Oysa, bırakın zaplamayı, zıplasanız bile, memleketin 2-3 kanal dışında bütün televizyonlarının canlı yayınladığı bir programın üzerinden atlayamıyorsunuz.

Öte yandan, benim sorun dediğim; kendisine “haber kanalı” diyenlerin ve mevcut anaakım kanalların ezici çoğunluğunun bir partinin (başka partilerin değil ama) aday açıklamasında onu baştan sona canlı yayınlayacak “haber değeri” görmesi.
Neyse, belki de Başkan’ın her konuşmasını her zaman baştan sona yayınlayanlar, suskunluğu ve sessizliği yayınlamanın daha ilginç olduğunu düşünmüş, “haber değeri”ni sessizlikte görüp, konuşmaları da sessizlik yanında bonus olarak vermiştir!

Şaka bir yana, anakım medyada bu işleri yapan ve hala gazetecilik reflekslerini yitirmemiş arkadaşların yapmak zorunda kaldıkları işten büyük rahatsızlık duyduklarını biliyoruz.

Ben de onların ve gerçek satış rakamları bizim çok az basılabilen gazetelerin satış rakamlarından hiç fazla olmayan anaakım gazete okurlarının “Yetiş ey alternatif medya” dediklerini duyuyorum.
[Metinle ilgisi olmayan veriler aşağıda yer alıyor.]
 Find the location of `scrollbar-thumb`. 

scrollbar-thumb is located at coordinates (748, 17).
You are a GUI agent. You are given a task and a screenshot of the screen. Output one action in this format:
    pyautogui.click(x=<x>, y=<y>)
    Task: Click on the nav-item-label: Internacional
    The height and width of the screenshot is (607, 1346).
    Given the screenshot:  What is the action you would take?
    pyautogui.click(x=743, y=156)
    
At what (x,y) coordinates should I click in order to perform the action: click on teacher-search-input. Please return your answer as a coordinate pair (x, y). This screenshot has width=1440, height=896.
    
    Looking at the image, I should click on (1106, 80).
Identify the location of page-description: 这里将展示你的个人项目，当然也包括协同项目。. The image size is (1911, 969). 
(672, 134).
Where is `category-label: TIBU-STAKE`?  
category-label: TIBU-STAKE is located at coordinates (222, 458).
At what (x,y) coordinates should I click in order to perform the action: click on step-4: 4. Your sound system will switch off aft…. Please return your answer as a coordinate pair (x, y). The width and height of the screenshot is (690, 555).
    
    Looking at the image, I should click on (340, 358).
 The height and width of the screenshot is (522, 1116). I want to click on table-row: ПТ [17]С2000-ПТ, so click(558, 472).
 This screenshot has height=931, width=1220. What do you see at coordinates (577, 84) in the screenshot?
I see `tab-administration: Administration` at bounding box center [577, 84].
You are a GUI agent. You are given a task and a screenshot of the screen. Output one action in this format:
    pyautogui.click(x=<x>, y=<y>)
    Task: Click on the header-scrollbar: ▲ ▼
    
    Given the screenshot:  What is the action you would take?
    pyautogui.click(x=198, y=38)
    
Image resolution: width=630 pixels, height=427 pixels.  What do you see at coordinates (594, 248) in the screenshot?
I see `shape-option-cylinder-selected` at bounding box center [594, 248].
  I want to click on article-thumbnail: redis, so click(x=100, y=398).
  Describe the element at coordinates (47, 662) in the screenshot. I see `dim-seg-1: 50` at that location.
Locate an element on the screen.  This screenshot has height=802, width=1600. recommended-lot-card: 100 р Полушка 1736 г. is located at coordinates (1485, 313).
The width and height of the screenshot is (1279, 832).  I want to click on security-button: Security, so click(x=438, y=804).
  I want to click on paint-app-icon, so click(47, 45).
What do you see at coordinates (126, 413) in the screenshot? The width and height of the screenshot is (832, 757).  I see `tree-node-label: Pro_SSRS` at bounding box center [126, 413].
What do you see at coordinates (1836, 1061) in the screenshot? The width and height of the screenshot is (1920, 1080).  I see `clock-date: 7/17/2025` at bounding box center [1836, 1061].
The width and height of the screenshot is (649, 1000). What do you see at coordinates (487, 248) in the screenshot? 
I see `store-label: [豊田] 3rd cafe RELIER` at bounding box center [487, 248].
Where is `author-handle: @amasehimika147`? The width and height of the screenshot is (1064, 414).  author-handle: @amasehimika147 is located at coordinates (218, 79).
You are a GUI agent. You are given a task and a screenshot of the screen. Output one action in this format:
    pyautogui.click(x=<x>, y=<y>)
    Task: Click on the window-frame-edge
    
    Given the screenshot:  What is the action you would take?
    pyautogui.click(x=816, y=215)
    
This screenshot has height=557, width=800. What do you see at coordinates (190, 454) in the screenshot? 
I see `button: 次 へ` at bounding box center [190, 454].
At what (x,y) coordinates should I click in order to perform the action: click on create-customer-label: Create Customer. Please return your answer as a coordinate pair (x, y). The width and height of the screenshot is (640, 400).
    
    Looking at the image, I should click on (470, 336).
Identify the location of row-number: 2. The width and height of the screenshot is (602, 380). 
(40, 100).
Öyle gaipden gelen seslerle falan da değil, bizzat ağızlarından çıkan cümlelerle!

Gelin görün ki, “yetiş” diyenlerin çoğu “yetiş” dedikleriyle kalıyor, bir adım öne çıkmıyorlar. Yetişsin ama nasıl yetişsin diye sormuyorlar.

Misal, şu elinizdeki gazete, kağıt fiyatlarından devlet destekli holding medyasının bile şikayet ettiği bu günlerde, her biri 3 TL’ye malolurken bayide 2.5 TL’ye satılıyor!

Açığı kapatacak bir reklam geliri yok. “Patronsuz” olduğu için patronun farklı işleri üzerinden sübvanse edilmesi de mümkün değil. Bunca yıldır yaşıyorsa, çalışanın, yazanın, parasını verip okuyanın fedakarlıkları sayesinde.

İnsanlar var; kimi arkadaşlarım, anaakım medyadan şikayetçiler, dost sohbetlerinde ve dar sosyal medya gruplarında burunlarından soluyarak “muhalefet ediyor”, her fırsatta BirGün’e övgüler düzüyorlar. “Yetiş” diyen biraz da onlar aslında. İnternetten bedava okuyor, beğeniyor ve “Yetiş” diyorlar.

3 TL’ye malolup 2.5 TL’ye satılırken yetişmeye yetişsin de, biraz da sizin ona “yetişmeniz” gerekiyor. Gazetenin telefonun arayarak ya da abone linkine tıklayarak abone olabilirsiniz.

En az 5 bin abone ile siz/biz BirGün’e yetişsek, o da 3’e 2.5’a bakmayıp size/bize yetişecek. Hergün daha iyi bir BirGün’le!